What makes a speaker a speaker, and not just a bit of moving wire, is the diaphragm (read: business card), that is attached to the coil. As the card vibrates, it vibrates the air along with it. That air, my friend, that air is connected to other air, and that air vibrates too, until it vibrates right into your and your ear drum, from whence it does such mysterious things that probably, only Wikipedia knows.

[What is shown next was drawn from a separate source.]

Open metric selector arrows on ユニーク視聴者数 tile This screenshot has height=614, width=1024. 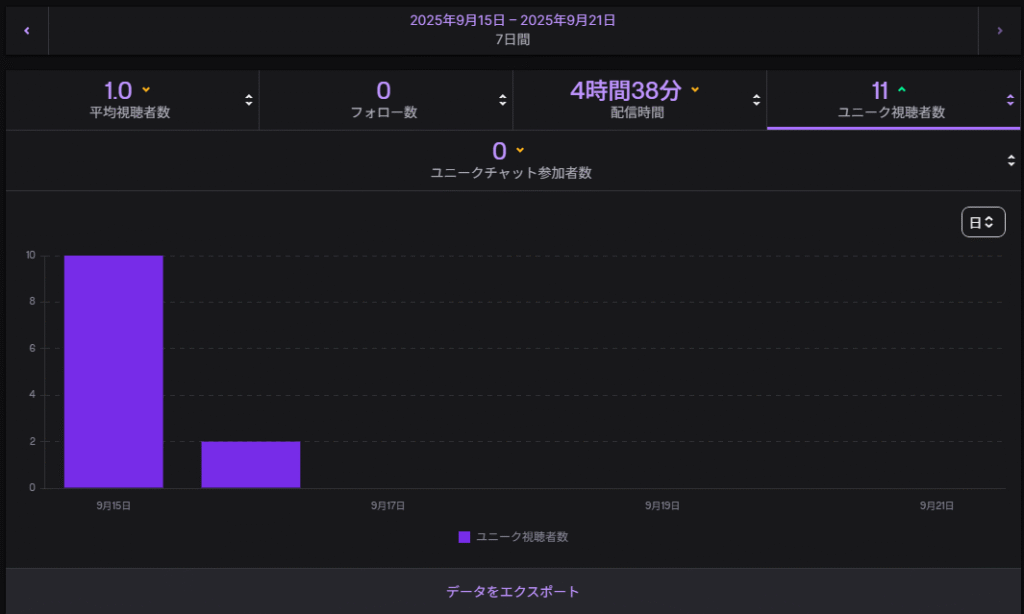(1010, 99)
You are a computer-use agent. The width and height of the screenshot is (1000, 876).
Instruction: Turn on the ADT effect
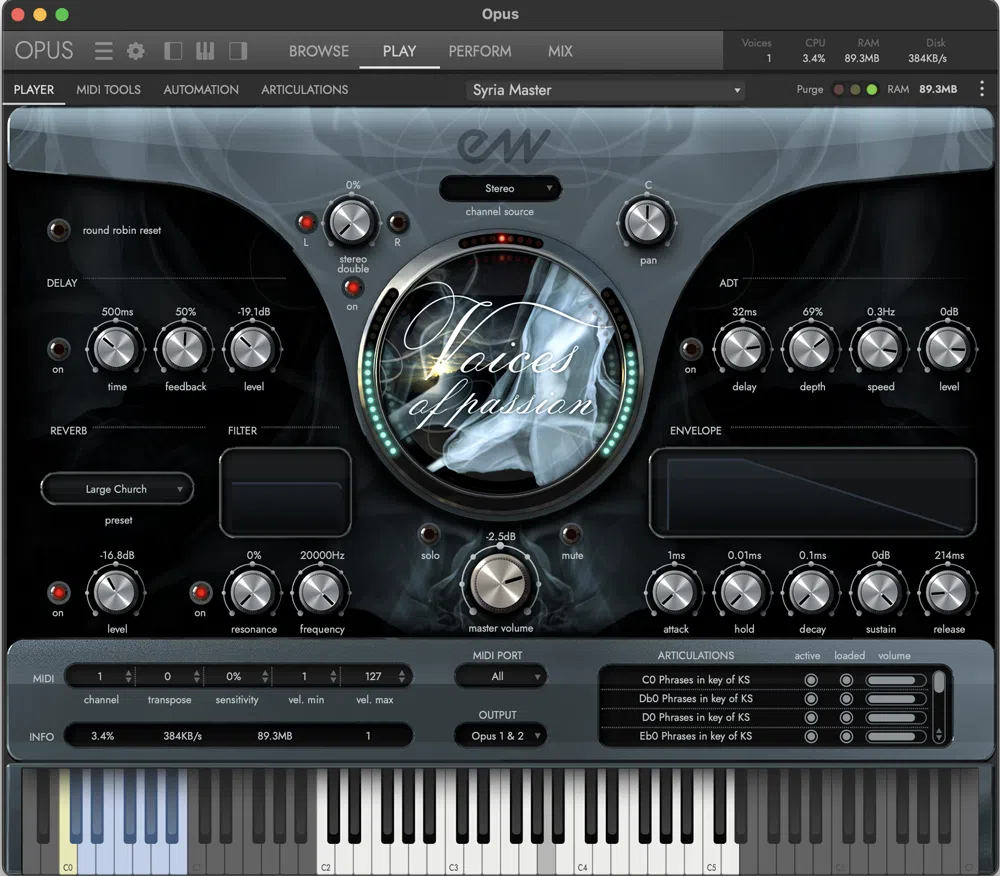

The basic idea, here, is to create a paper tube that will move freely over the magnet, generating sound waves when audio is pumped through.

speaker-drawings-10

I hope this looks like a cross-section

Cut out the paper tubes. You should have two—one taller than the other. You’ll see why.

speaker-drawings-9 1

Cut out the paper tube.

Wrap the paper tube around the magnet (or around a pencil, if your magnet is about that diameter). First wrap the taller tube. Then wrap the smaller. The larger tube will form a “sleeve” of sorts, that we’ll discard. This’ll give you the little gap.

speaker-drawings-9 2

Wrap the larger tube around the magnet (or a pencil, if that’s about the same diameter.

Wrap the enameled magnet wire around the smaller paper tube about fifty times. Strictly speaking, this number should vary with the particular wire and diameter you’re using. As we’re trying to build speakers that will work with a conventional headphone jack, if you have a multimeter around, we want a length that’ll give us somewhere around 8Ω.1

speaker-drawings-9

Carefully wrap the magnet wire around the tube. It doesn’t really matter how neatly you do it.

I’ve been smearing glue on the coil to fix it in place. Once you’ve made your coil, it should look something like this:

Paper Speakers

I used tape here, not glue. But glue is better.

Then, glue it to a business card.

Paper Speakers

Nifty.

Because the ends of the wire are enameled, you won’t be able to make good contact with the alligator clips. Use a bit of sandpaper, a blade, or—I’ve heard tell—an open flame.

Putting it altogether (and on some little paper legs, to let things flex, you’ve got something that looks like this:

IMG_4285

The folded legs allow the business card to move up and down smoothly and easily.

And from the top:

IMG_4286

The wires should be alligator clipped (or otherwise connected) to an audio output. One goes to ground, the other to the audio signal (either left or right).

That should about do it. The speaker won’t be very loud if you’re driving it from your phone or computer. But try hooking it up to a proper amplifier and you should be able to make it hop. Just be careful you don’t melt your wires down.

Examples

Once you’ve got it going, you can start elaborating on the basic design:

Paper Speakers

Plain & clean.

Paper Speakers

And the reverse.

Paper Speakers

Bumping tunes through many superfluous cones.

Here’s a video where, to my eternal shame, I misspelled Gramophone (thanks, Madison, for the catch!).

1.

Most headphone jacks are actually looking for a higher-impedance load—something like 16Ω—but I’ve never had a problem with lower values (as long as they’re not too low).